Action item
Copy each line from the entries that the word "handle" appears in.

[Saved entries]
>>

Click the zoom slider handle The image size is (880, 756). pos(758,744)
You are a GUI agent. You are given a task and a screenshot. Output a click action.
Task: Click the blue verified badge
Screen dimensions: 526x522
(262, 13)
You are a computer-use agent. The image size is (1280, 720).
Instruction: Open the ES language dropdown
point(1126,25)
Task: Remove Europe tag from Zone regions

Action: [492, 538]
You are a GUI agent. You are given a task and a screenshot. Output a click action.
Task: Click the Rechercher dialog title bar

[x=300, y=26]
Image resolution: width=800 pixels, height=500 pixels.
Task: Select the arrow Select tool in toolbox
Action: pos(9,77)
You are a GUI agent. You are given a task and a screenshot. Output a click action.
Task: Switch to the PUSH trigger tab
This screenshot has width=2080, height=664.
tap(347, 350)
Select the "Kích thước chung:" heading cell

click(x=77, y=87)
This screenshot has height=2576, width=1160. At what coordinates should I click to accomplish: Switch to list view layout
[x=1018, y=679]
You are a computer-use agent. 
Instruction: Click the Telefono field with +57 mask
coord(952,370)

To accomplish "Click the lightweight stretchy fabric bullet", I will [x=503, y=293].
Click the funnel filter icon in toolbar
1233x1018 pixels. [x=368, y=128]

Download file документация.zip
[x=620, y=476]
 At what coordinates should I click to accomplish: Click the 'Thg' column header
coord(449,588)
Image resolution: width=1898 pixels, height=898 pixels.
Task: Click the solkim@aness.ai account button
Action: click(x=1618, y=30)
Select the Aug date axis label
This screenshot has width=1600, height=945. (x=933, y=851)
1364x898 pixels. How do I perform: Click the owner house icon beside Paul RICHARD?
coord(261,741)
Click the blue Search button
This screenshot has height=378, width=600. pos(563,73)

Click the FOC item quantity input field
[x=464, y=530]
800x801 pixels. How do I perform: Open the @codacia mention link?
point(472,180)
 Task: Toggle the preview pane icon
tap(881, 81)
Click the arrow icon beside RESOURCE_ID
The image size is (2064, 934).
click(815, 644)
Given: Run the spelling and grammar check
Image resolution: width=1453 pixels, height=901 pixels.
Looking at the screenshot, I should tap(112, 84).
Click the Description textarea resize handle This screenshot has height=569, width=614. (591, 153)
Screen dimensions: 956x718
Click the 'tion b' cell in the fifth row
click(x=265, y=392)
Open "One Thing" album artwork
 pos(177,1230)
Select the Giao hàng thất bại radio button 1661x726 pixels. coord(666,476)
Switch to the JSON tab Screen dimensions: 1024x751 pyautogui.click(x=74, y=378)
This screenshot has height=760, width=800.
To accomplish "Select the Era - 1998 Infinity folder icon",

<<

Output of the task
Click the zoom slider handle The image size is (880, 756). pos(758,744)
Click the Description textarea resize handle This screenshot has height=569, width=614. (591, 153)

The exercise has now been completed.